◆ **WHAT IS BEING ASKED**:
All that is needed is an exact copy of the lines from the beginning of the data below through the line containing "Task: Click the", minus the pictures.

◆ **EXTRACTED RECORDS**:
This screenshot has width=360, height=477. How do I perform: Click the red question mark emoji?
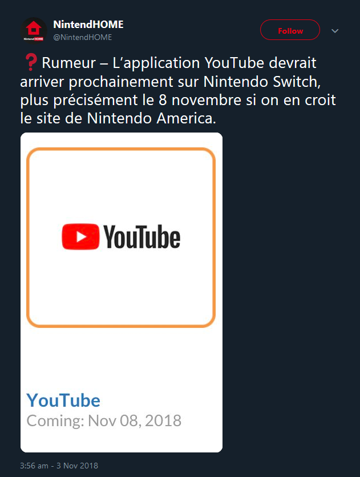pyautogui.click(x=31, y=62)
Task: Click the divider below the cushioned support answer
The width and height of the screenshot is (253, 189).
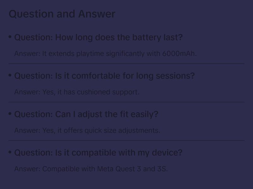Action: (127, 102)

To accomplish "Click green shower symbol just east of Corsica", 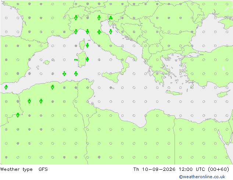I will pyautogui.click(x=87, y=45).
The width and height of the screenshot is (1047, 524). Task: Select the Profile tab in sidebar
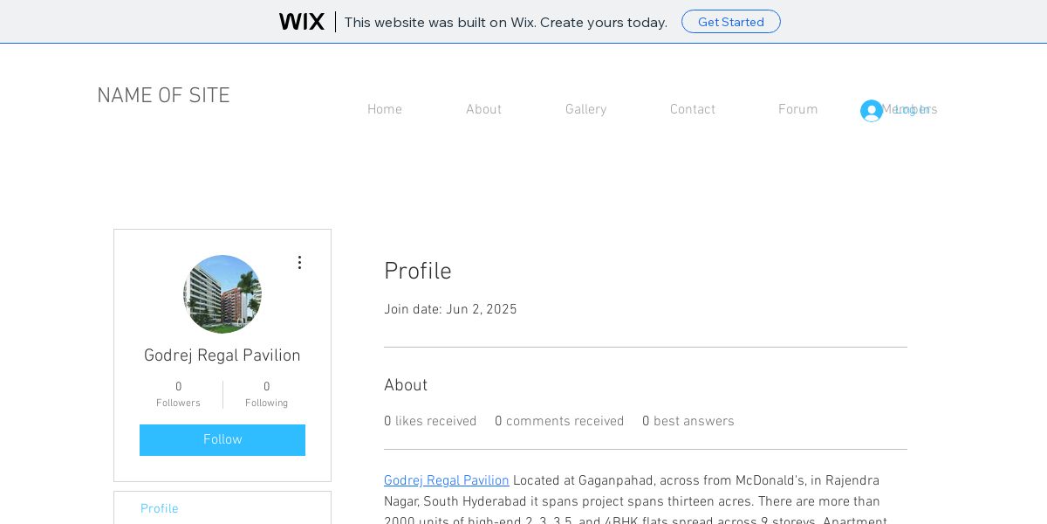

◆ **RESPONSE FOR THIS EXERCISE**:
This screenshot has width=360, height=477. How do I perform: Click the red question mark emoji?
pyautogui.click(x=31, y=62)
Task: Click the divider below the cushioned support answer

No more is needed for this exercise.